Task objective:
Read through the entries below and copy each line where "Image" turns up.

BEGIN Data for this task

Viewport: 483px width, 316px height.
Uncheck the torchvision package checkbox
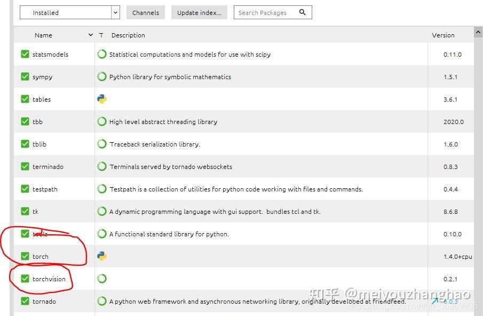coord(25,279)
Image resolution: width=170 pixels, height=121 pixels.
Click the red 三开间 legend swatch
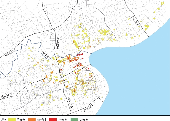(53, 120)
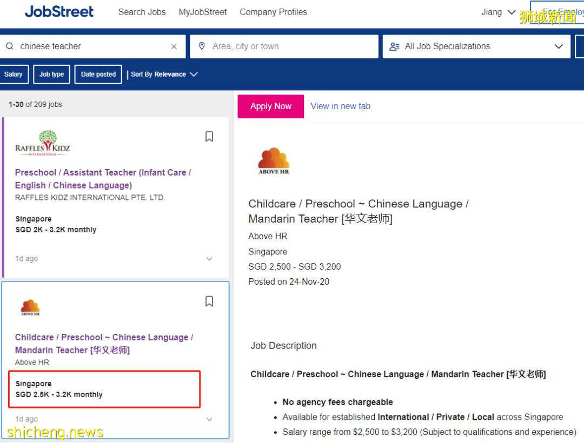Expand the Raffles Kidz job card chevron
This screenshot has height=443, width=584.
tap(209, 259)

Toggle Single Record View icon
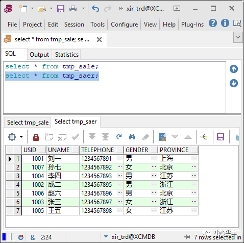(x=162, y=137)
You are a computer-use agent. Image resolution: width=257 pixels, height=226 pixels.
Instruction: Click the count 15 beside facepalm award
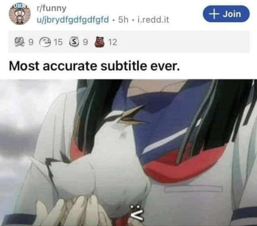58,42
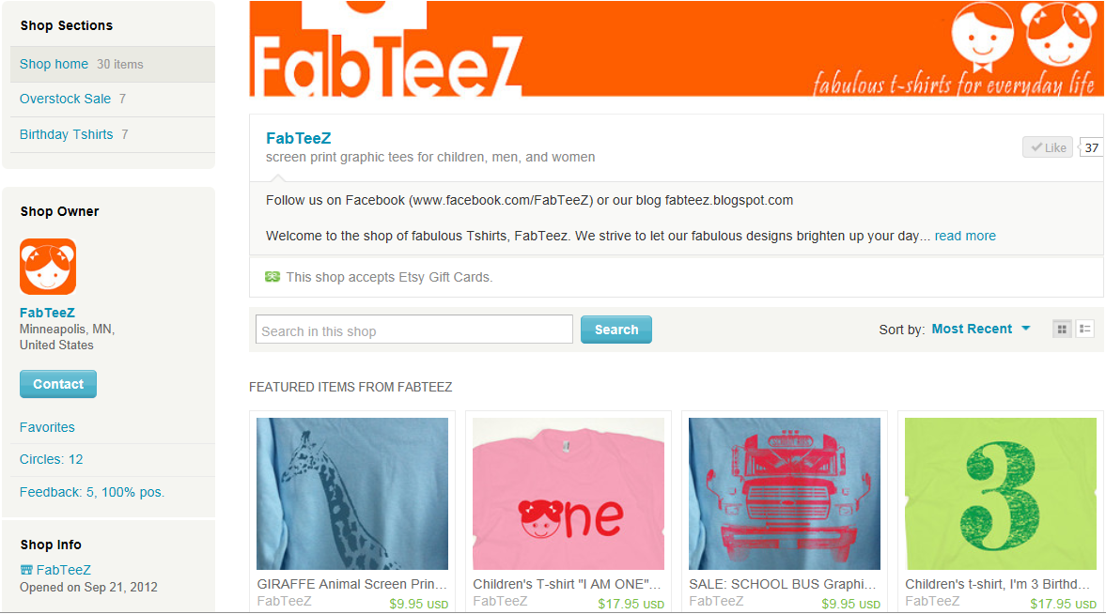Toggle the Like button for FabTeeZ
1106x614 pixels.
tap(1048, 147)
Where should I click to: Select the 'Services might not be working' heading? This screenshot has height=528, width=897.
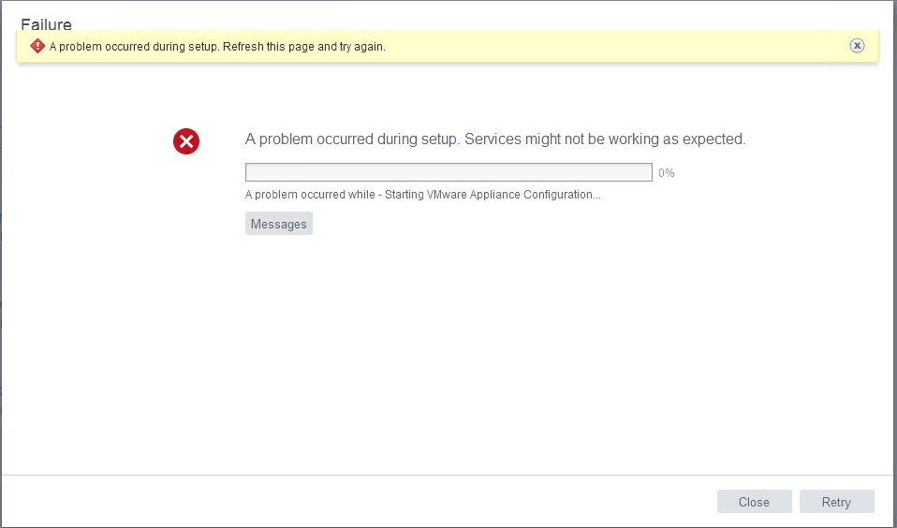pos(605,139)
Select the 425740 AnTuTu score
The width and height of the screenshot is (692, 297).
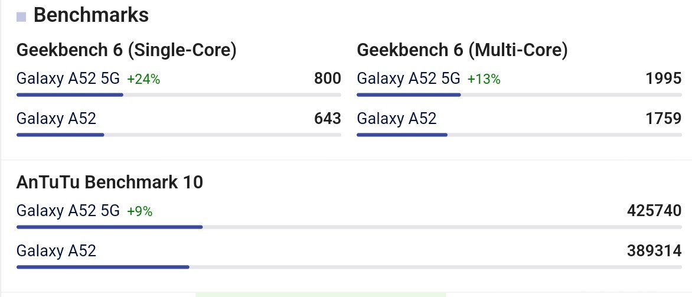[654, 211]
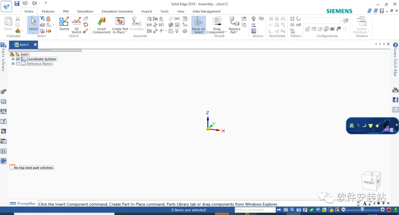Switch to the Simulation Geometry tab
Viewport: 399px width, 215px height.
click(117, 11)
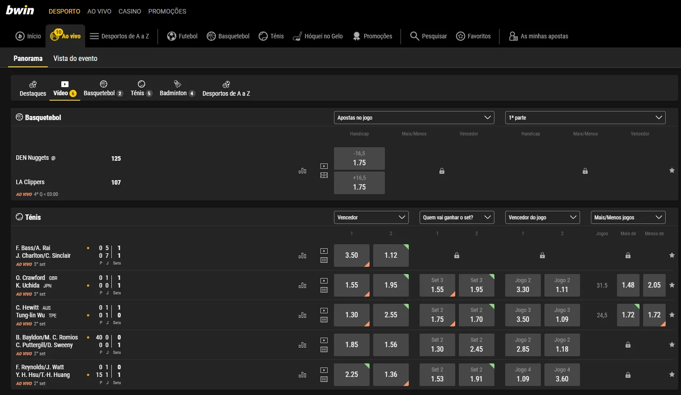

END Data for this task

Written answer:
Image resolution: width=170 pixels, height=121 pixels.
You are a computer-use agent. Image resolution: width=257 pixels, height=226 pixels.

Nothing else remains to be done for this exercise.